*Exercise aim*.
This exercise calls for every line of the data below with the string "agent" in it.
----- Extracted material
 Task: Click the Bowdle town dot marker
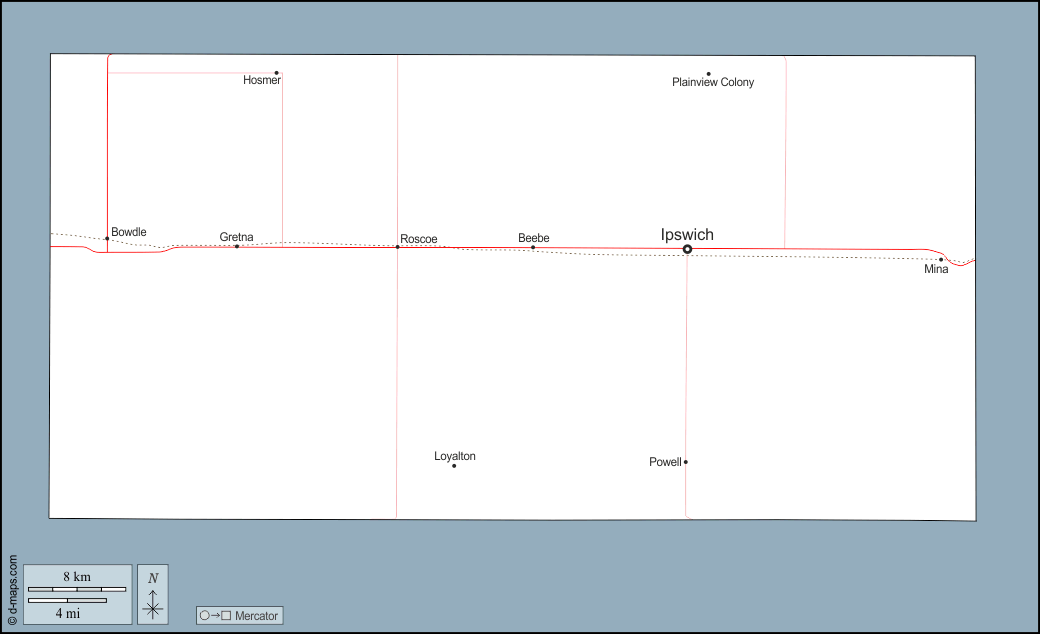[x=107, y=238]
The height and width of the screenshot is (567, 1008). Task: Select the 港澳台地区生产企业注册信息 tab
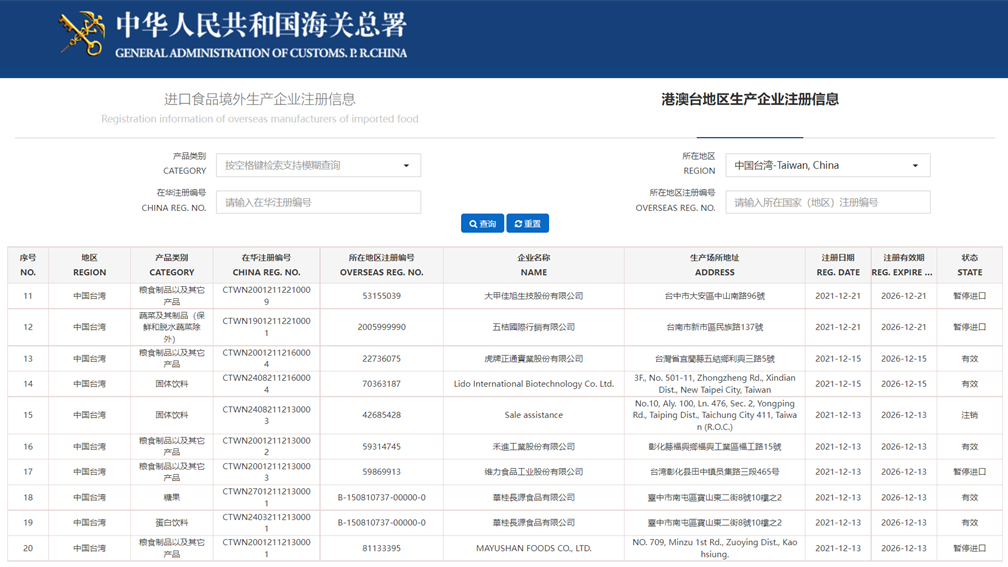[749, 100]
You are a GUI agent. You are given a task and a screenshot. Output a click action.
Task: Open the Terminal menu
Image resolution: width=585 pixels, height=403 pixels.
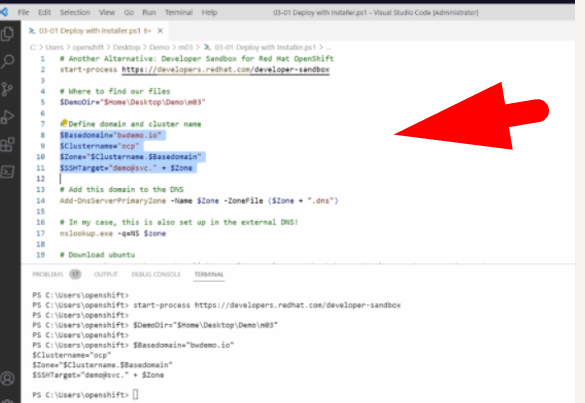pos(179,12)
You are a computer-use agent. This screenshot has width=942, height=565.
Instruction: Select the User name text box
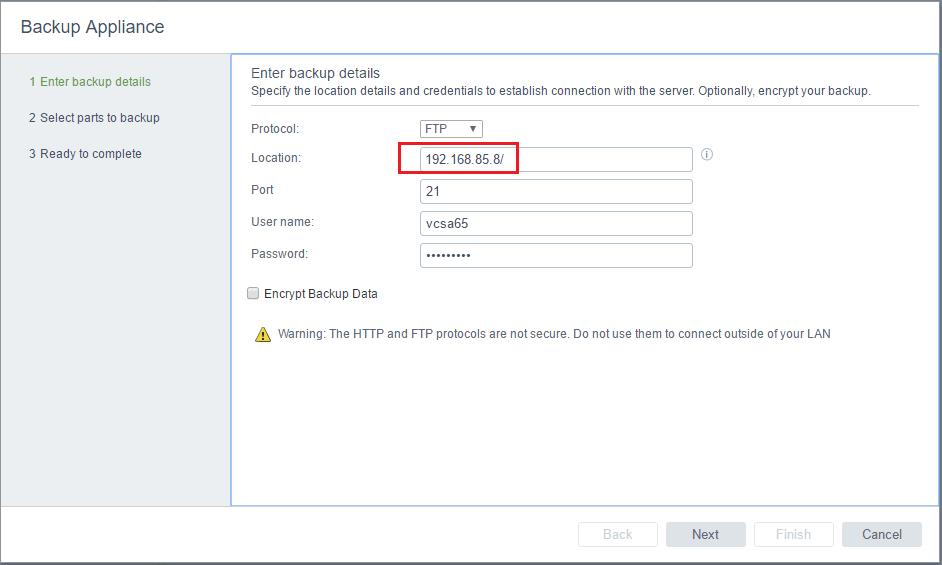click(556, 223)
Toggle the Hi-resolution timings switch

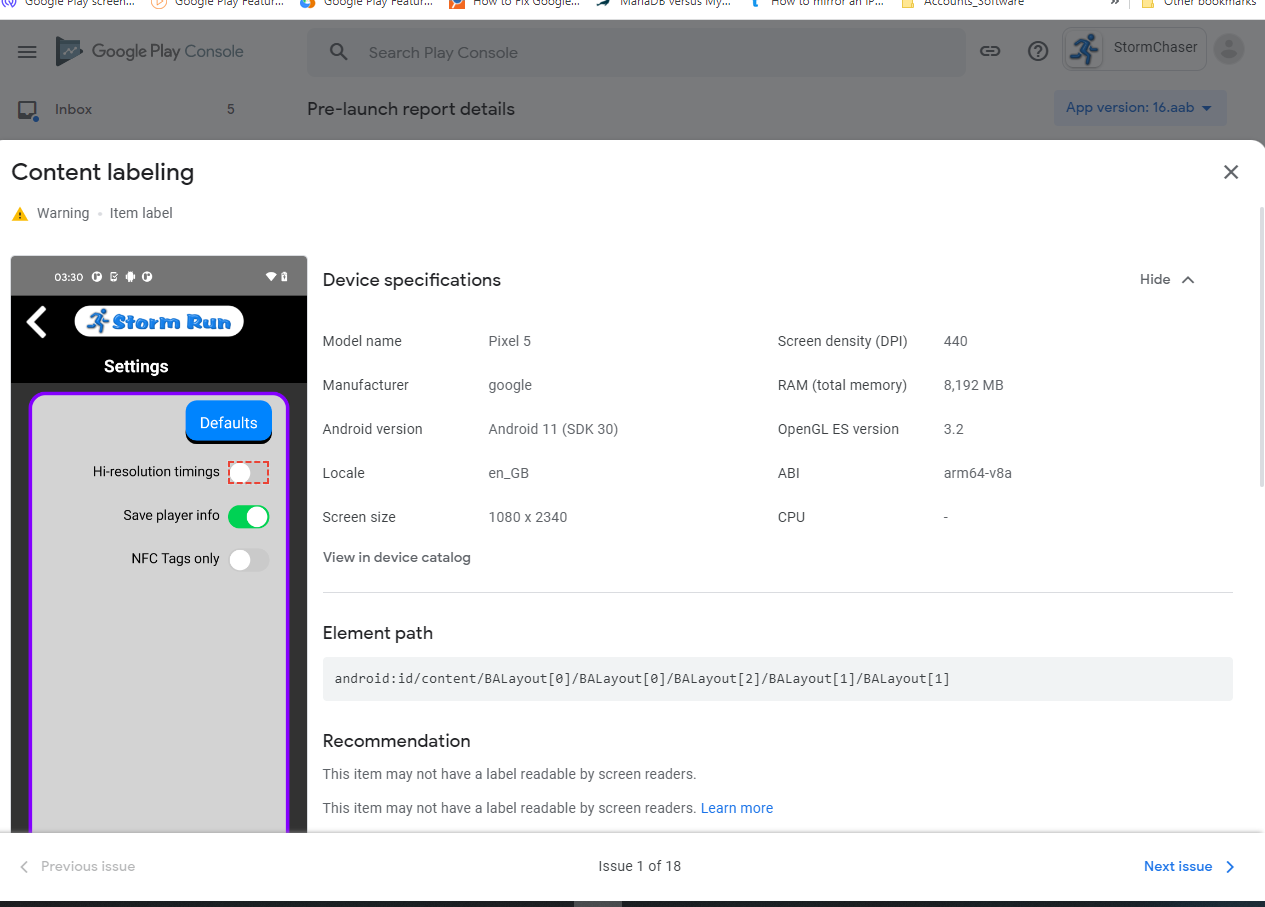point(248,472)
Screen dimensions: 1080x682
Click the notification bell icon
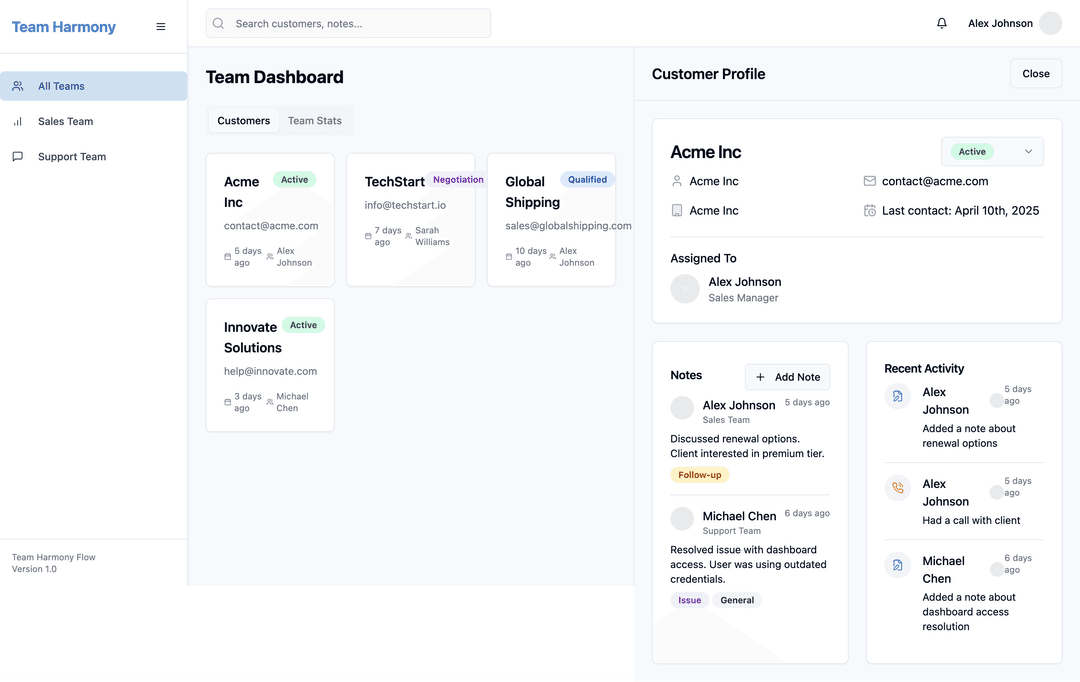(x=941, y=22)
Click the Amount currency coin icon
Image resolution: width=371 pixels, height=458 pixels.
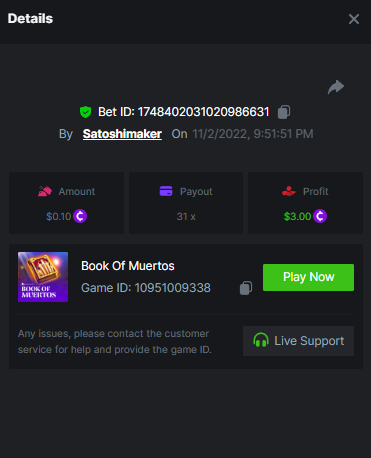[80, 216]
----------
*The completed task*.
You are a GUI agent. You are given a task and a screenshot. Output a click action.
You are a computer-use agent. This screenshot has width=942, height=565.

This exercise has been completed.